Today, the outer solar system is dominated by four giant worlds: Jupiter, Saturn, Uranus and Neptune. Beyond them lies the Kuiper belt, a field of icy debris that counts Pluto among its residents.
“We shouldn’t fall into the trap of looking at the outer solar system and thinking it was always like that,” says David Nesvorný, a planetary scientist at the Southwest Research Institute in Boulder, Colorado, who first made the case for a runaway planet in 2011.
Nesvorný is one of a cadre of scientists trying to figure out how the solar system evolved in its first few hundred million years. Using complex computer simulations, researchers had assembled a narrative in which the infant planets formed relatively close together and then jockeyed for position, alternately gliding and leaping from one orbit to another. Those simulations explained many of the minute details about how the planets, asteroids and comets orbit the sun today.
Except there was one problem. The story usually ended with either Uranus or Neptune getting kicked out of the solar system, Nesvorný writes in September in the Annual Review of Astronomy and Astrophysics.
Since Uranus and Neptune are quite clearly still present—spacecraft have visited both worlds, after all—that tale didn’t quite hold together. But a fifth giant planet, many researchers suspect, could be the hero that this mystery needs, and a critical missing player in the history of the solar system.
A phantom planet
To re-create these ancient scenes, astronomers rely on computer simulations to generate thousands of different solar systems in thousands of different ways. In lines of code, they lay out the laws of physics and the starting lineup of any planetary arrangement they can imagine. The researcher sets the stage—drop a planet here, sprinkle some asteroids there—then steps back and lets simulated nature take its course. After a couple of weeks in the real world—in which millions of years play out in the simulation—the astronomer peeks inside to see how the solar system turned out. The closer it is to the real thing, the better.
This is what Nesvorný was doing in 2009. He was playing around with virtual solar systems, trying to figure out a way to save virtual Uranus and virtual Neptune from a one-way trip into virtual deep space.
The problem was Jupiter. The giant planet is a bully, whose gravity can reach far and wide to push around smaller worlds and assorted debris. In the most successful simulations of the time, Jupiter and one of the two outermost planets ricocheted off each other and eventually settled into their modern orbits. But that only occurred about one percent of the time. In the other 99 percent of cases, Jupiter flung Uranus or Neptune so hard that they left the solar system, never to return.

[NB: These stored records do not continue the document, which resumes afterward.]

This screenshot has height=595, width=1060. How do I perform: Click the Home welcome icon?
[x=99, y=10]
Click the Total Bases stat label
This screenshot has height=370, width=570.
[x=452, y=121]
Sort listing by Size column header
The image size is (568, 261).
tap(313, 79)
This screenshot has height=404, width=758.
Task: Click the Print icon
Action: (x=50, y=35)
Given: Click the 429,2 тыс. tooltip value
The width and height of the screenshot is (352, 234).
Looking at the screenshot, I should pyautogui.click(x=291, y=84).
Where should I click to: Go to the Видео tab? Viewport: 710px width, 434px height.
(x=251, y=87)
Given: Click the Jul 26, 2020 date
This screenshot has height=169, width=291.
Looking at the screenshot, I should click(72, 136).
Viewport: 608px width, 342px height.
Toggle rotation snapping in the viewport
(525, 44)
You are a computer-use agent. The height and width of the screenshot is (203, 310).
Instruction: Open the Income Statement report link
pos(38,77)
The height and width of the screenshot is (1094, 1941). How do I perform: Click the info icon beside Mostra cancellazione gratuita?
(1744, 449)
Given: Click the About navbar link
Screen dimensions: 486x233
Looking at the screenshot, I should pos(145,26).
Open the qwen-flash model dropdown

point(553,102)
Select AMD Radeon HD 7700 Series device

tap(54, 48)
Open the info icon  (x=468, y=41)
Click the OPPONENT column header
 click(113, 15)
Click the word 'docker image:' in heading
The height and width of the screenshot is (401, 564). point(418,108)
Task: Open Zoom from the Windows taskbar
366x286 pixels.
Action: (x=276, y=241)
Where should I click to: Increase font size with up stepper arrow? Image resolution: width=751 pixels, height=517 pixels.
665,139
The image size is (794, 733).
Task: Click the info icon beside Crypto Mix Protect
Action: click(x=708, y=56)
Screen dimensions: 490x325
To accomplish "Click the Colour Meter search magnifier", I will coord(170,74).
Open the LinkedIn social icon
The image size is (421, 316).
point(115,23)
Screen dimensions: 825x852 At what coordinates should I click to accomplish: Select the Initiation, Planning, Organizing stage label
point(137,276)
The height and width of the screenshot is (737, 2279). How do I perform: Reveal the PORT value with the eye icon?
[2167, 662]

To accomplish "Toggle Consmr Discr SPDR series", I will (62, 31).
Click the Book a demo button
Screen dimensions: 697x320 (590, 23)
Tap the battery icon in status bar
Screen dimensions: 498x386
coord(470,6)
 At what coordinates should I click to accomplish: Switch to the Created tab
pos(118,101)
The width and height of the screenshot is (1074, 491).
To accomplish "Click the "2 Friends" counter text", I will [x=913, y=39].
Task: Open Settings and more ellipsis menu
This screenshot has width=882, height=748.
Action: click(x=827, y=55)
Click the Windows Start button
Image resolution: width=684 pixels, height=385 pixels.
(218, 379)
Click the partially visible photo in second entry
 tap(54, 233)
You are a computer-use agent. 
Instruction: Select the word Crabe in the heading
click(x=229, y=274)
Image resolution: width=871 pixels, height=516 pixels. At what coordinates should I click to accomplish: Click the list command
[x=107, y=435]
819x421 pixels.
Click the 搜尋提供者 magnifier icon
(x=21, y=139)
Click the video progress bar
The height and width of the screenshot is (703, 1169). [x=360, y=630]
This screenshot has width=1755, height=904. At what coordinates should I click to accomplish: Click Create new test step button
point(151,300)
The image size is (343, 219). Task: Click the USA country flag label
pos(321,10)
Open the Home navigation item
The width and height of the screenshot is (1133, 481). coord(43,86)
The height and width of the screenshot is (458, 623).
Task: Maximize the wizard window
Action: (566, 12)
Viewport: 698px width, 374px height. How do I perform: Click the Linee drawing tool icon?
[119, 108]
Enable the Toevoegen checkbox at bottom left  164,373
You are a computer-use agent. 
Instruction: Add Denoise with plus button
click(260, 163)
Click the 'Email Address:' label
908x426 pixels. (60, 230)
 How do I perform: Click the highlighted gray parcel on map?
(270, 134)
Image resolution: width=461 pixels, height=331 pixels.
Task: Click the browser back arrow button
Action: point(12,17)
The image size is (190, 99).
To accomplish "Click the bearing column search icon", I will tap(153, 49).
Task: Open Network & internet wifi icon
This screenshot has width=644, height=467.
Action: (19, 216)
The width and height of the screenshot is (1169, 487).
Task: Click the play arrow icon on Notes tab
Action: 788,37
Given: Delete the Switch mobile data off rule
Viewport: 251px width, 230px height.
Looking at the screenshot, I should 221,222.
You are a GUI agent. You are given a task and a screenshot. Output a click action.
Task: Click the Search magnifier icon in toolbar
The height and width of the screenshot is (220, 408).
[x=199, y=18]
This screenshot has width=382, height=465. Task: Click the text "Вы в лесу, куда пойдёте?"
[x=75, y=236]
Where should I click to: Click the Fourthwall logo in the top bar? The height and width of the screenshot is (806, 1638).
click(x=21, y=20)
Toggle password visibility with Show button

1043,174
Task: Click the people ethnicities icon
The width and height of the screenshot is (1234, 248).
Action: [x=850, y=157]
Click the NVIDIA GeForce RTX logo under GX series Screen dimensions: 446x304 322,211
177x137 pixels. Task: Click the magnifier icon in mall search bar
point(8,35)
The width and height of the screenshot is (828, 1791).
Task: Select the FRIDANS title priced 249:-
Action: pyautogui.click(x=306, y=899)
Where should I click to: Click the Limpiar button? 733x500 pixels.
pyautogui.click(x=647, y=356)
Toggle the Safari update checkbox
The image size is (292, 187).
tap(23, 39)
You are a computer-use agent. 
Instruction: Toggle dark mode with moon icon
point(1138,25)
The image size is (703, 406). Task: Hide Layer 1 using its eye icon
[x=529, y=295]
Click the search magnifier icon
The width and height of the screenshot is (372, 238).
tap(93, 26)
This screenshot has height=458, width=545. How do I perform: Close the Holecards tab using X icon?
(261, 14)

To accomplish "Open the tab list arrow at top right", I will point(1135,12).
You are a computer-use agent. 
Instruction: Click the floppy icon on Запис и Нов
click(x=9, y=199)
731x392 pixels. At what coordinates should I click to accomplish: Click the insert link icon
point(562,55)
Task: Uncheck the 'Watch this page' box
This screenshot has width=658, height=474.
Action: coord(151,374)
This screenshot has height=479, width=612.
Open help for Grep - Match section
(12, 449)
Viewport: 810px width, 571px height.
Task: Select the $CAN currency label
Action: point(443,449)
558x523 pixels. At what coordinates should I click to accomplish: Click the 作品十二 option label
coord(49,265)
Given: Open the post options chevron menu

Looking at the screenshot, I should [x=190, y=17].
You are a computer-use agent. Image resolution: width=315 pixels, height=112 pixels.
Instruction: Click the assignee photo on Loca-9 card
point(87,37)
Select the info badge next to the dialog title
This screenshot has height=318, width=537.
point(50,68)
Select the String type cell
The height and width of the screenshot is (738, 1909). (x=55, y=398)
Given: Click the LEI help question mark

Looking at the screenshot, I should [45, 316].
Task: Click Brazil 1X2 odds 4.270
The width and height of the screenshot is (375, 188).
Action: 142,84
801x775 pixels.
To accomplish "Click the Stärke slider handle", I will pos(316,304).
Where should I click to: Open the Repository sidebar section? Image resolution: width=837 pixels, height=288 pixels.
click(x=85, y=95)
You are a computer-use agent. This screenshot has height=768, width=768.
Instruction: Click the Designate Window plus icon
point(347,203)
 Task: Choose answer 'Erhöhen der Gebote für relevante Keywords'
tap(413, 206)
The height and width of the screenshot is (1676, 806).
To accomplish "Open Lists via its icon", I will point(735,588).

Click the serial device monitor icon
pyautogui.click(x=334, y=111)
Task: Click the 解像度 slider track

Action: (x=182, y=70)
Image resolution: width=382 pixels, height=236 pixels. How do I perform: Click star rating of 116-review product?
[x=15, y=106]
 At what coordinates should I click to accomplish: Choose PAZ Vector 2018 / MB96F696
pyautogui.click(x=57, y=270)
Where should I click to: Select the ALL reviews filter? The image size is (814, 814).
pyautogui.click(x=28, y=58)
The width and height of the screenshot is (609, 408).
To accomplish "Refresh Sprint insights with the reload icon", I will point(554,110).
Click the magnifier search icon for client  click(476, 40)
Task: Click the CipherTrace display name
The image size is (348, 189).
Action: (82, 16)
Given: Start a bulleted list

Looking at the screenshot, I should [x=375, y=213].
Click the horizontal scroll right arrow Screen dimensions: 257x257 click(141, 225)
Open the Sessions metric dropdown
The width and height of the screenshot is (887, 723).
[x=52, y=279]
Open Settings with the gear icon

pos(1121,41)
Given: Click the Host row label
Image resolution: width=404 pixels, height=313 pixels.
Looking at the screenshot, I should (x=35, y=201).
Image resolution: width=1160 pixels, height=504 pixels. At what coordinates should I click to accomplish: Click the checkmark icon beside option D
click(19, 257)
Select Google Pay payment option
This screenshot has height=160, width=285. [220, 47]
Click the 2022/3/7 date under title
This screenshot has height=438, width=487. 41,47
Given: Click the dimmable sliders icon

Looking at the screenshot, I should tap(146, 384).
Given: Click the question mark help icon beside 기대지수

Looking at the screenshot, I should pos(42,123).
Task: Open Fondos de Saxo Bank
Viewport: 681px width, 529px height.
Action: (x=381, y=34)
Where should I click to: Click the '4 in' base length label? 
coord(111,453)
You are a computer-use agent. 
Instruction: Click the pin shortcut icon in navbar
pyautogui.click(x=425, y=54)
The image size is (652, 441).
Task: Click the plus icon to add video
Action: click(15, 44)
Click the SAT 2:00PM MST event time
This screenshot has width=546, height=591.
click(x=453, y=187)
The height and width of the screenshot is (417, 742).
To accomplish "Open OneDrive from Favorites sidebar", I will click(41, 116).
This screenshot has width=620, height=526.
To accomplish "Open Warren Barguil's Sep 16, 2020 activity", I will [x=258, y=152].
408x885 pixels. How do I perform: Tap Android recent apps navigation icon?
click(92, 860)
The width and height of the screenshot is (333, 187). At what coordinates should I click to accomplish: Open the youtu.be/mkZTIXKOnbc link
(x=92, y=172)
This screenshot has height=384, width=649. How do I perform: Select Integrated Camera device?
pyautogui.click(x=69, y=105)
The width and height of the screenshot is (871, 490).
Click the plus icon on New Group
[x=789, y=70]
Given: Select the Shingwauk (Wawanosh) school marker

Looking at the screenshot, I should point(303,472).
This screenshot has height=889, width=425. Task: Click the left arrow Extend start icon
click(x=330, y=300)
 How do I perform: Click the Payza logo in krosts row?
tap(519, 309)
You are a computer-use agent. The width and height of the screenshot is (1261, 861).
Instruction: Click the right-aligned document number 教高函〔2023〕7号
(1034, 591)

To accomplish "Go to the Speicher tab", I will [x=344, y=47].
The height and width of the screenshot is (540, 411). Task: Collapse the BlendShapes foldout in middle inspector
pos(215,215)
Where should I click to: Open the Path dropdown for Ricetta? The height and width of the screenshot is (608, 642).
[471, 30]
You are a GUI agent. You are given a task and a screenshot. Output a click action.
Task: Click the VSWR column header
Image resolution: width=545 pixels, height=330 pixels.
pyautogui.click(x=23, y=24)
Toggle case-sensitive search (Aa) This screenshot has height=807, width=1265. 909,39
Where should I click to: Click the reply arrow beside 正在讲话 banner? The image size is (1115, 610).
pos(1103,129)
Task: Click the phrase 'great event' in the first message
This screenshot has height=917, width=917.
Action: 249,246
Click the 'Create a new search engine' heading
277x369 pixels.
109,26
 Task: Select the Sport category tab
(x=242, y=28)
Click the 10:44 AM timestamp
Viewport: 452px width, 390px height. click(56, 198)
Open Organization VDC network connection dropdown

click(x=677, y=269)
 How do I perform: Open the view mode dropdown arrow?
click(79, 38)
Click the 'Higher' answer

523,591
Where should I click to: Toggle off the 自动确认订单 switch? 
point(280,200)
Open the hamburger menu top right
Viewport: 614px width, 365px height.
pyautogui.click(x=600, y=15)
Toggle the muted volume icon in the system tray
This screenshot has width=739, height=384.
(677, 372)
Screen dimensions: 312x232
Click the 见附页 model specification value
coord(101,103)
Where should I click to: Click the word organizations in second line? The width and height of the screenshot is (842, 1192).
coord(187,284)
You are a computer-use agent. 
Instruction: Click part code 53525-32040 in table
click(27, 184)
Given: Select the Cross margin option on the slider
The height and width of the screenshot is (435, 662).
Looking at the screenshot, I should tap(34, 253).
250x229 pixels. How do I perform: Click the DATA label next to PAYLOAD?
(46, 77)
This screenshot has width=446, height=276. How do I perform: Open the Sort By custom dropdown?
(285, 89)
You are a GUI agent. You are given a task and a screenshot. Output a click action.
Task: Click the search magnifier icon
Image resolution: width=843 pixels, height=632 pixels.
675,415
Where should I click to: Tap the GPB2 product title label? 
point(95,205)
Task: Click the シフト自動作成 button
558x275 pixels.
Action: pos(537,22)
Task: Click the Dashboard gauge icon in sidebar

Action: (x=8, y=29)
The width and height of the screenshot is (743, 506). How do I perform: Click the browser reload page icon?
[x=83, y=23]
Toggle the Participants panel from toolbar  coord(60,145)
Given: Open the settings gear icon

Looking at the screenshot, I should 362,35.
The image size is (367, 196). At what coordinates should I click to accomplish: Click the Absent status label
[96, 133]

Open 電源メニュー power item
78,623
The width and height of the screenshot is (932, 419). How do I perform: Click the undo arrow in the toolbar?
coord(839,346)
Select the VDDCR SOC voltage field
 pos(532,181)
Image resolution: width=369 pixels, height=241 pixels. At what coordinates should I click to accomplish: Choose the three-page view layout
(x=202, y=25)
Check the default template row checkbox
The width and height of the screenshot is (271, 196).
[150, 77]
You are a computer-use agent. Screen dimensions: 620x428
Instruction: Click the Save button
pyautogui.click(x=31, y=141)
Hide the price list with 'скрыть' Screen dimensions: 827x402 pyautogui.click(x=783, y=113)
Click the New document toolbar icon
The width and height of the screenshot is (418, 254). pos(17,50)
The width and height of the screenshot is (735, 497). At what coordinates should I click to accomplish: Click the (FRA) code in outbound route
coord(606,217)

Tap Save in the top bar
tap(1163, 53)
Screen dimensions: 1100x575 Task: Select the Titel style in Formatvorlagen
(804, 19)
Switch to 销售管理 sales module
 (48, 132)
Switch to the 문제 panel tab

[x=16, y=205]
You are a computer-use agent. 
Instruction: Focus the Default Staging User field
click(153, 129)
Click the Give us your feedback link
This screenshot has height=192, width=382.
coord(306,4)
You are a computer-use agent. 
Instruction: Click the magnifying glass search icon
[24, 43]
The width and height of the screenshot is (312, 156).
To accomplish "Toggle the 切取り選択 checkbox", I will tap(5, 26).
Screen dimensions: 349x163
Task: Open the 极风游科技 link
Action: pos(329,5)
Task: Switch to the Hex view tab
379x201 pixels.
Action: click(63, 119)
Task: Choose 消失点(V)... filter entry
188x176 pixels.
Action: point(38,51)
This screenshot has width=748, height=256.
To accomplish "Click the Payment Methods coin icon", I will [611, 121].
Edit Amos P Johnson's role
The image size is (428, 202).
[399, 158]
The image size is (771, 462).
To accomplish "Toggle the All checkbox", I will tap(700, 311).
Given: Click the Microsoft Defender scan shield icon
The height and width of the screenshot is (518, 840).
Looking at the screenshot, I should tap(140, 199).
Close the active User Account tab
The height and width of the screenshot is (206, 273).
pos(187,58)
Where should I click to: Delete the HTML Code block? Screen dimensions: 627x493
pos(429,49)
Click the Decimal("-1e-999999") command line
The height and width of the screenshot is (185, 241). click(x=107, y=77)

“That makes things weird, because we know Uranus and Neptune survived,” Nesvorný says. So he kept tinkering. After a year of trying countless different scenarios, he started playing with the idea of adding martyr worlds: extra planets sacrificed to save the others.
“I would run these simulations just to see what would happen, not taking them too seriously,” Nesvorný says. “But then I realized there might be some truth in them.” He ran roughly 10,000 simulations, changing the number of extra planets, their starting locations and their masses in each one.
The best scenario—the one that reproduced a solar system that most closely resembles the real one—was one with an extra planet that lived between the original orbits of Saturn and Uranus. The world was roughly as massive as Uranus and Neptune, or about 16 times as massive as Earth. It was this planet that could have gotten tangled with Jupiter’s orbit and been tossed out of the solar system.
The odds still aren’t great. Repeated simulations of this setup worked only about five percent of the time. “The present solar system is neither a typical nor expected result,” Nesvorný wrote in a 2012 paper exploring the idea, cowritten by his colleague Alessandro Morbidelli of the Observatory of the Côte d’Azur in France. But it was a significant improvement over the one-percent success rate of simulations that included only the four giant planets we know and love today.
“Invoking the existence of a fifth [giant] planet is actually much simpler than not,” says Sean Raymond, a planetary scientist at the University of Bordeaux in France. While the evidence is largely circumstantial, “it makes a lot more sense to have had an extra one back then.”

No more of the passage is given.